Trouble With Toast

Recipe: Oyster and Wild Rice Bisque | December 29, 2008

While I hate cold weather and static electricity and dry skin and itchy sweaters, there is one thing about the winter months that I appreciate.  Oysters!  Whether raw on the halfshell or fried in a po’boy, whether Blue Point or Kumamoto, I love their briny flavor and the wonderful, refreshing way they feel on my tongue.

Naturally, when I saw this recipe, I was dead-set on trying it out.  Not only did it feature oysters, but it was a warm and comforting way to enjoy them.  It’s not a very pretty soup, but it is definitely delicious.  I used big, fat, Gulf oysters this time, and they certainly provided the right flavor, but they were a bit too large for a soup.  Next time, I’ll go for smaller bivalves.  Otherwise, I really wouldn’t change a thing.  Shockingly, this soup was really great left over, especially when sprinkled with a few oyster crackers or saltines for crunch.

Note: Obviously, your end result will be SO much better if you use good quality, fresh oysters and clam juice (rather than canned).  For Atlanta folks, you can definitely get both of those things at the Dekalb Farmers Market.  For others, try Whole Foods, Fresh Market, or your local fishmonger.  If, like me, you’re not confident in your shucking ability, ask someone at the store to do it for you.

  • 1 1/2  bacon slices, chopped
  • 2  cups  chopped onion (about 2 medium)
  • 2  cups  shucked oysters, undrained
  • 1  cup  clam juice
  • 1  tablespoon  all-purpose flour
  • 1  cup  fat-free, less-sodium chicken broth
  • 1  bay leaf
  • 1 1/2  cups  cooked wild rice
  • 1 1/4  cups  whole milk
  • 3  tablespoons  half-and-half
  • 1/2  teaspoon  kosher salt
  • 1/4  teaspoon  freshly ground black pepper
  • Chopped fresh flat-leaf parsley (optional)

Cook bacon in a large, heavy saucepan over medium-low heat 6 minutes or until crisp. Stir in onion; cover and cook 8 minutes or until the onion is tender, stirring occasionally.
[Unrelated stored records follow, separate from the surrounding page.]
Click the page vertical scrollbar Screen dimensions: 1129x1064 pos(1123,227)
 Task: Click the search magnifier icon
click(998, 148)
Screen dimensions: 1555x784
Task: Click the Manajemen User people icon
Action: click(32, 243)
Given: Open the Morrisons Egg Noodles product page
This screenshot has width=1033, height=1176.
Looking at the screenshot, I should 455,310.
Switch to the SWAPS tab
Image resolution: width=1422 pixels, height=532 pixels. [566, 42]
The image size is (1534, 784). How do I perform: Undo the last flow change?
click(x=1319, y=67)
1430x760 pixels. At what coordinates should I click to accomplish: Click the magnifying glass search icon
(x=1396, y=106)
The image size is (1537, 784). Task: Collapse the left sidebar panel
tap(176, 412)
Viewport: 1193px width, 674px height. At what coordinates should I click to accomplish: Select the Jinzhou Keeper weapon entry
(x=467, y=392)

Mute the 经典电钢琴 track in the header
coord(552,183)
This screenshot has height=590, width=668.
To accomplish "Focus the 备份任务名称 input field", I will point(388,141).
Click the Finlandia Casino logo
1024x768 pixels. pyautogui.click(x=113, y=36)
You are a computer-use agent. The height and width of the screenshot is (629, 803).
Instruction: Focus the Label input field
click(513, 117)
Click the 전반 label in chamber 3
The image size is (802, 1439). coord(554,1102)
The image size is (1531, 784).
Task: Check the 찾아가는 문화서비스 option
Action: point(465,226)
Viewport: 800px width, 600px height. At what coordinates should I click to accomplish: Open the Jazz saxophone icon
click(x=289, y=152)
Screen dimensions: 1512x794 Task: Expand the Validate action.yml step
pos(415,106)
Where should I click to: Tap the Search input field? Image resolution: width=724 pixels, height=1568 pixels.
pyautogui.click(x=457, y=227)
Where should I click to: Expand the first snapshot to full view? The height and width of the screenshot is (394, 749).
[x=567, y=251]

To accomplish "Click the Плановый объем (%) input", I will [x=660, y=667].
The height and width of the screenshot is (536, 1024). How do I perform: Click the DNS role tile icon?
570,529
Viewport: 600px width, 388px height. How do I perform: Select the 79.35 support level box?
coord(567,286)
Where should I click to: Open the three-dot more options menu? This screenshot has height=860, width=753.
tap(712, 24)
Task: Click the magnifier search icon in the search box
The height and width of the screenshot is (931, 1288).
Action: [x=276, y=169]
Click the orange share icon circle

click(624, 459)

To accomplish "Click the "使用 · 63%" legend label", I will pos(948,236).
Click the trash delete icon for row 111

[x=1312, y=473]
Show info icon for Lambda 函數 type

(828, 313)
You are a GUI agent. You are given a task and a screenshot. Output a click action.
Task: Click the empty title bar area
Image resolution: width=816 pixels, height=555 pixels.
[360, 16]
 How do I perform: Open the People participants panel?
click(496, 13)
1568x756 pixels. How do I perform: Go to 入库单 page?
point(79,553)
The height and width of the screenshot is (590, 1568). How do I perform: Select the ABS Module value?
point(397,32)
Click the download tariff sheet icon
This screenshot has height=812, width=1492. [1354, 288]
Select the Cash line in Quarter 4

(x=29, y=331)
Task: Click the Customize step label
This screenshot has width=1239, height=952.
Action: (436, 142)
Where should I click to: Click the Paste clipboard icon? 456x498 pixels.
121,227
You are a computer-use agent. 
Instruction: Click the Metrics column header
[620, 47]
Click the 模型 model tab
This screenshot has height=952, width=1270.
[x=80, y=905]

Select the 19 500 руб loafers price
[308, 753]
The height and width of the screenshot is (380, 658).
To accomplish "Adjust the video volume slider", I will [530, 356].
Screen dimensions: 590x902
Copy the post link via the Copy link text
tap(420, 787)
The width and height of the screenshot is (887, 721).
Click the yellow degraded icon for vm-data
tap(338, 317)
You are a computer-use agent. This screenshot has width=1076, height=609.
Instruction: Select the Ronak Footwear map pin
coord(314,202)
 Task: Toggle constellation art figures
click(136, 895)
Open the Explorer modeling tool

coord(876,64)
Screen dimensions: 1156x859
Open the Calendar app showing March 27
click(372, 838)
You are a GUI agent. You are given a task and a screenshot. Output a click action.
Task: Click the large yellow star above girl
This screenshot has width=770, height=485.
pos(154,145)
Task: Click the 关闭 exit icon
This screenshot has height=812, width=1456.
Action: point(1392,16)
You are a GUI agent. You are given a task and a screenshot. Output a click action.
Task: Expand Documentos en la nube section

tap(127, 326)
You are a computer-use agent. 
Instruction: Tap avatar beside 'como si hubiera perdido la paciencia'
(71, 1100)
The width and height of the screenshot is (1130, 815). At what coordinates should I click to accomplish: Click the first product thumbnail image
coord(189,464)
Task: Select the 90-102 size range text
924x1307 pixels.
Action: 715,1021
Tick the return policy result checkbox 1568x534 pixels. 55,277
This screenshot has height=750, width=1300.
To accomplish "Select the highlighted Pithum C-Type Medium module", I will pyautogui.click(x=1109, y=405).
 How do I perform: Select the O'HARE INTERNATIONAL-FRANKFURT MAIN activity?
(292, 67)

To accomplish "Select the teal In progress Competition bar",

Strain oysters through a sieve over a bowl. Reserve oysters; add oyster liquid to pan. Combine clam juice and flour in a small bowl; stir with a whisk until smooth. Add clam juice mixture, broth, and bay leaf to pan. Increase heat to medium-high. Bring mixture to a boil; cook until reduced to 2 cups (about 6 minutes).

Reduce heat to low. Discard bay leaf. Stir in rice, milk, half-and-half, salt, and pepper. Cover and simmer 10 minutes. Stir in reserved oysters; cook 5 minutes or until edges of oysters curl. Sprinkle with chopped fresh parsley, if desired.




  1. This recipe looks delightful and reminds me of a winter soup that I had a St. Michael’s Bistro one year.

    Comment by restaurantrefugee — December 29, 2008 @ 8:20 pm

  2. Thanks, it did turn out well. And where is this Bistro?

    Comment by bettyjoan — December 30, 2008 @ 7:46 pm

  3. That sounds pretty damn good.

    Comment by Barzelay — December 31, 2008 @ 12:37 am

  4. Thanks, Barzelay, it was good. Though I guess it was more of a chowder than a traditional bisque.

    Comment by bettyjoan — December 31, 2008 @ 2:21 pm

  5. St. Michael’s, Maryland – out on the eastern shore. It is a charming town of B&B’s, bistros, antique shops, and lovely sailboats (I heart any city that prefers sailboats to the meathead power boats.)

    Comment by restaurantrefugee — December 31, 2008 @ 6:28 pm

  6. Ah, good to know. I also enjoy sailboats better than power boats, but anything that gets me on the water is fine in my book.

    Comment by bettyjoan — December 31, 2008 @ 6:49 pm

  7. Chowder vs. bisque? I prefer very loose and flexible definitions of culinary terms in menus, and very rigid and specific ones in recipes. So when you’re presenting your soup, you can call it a bisque, chowder, soup, or whatever, and it’s fine by me. And if you want to deconstruct it, and serve each of the ingredients dehydrated and powdered, layered in a cup, you can still call it a chowder if you want.

    Comment by Barzelay — December 31, 2008 @ 11:44 pm

  8. I guess I meant that it evoked more of a chowder feel than a bisque. When I think bisque, I think of lobster and your butternut squash versions, which are silky smooth. This was more chunky, like what I think of when I recall a really good New England clam chowder.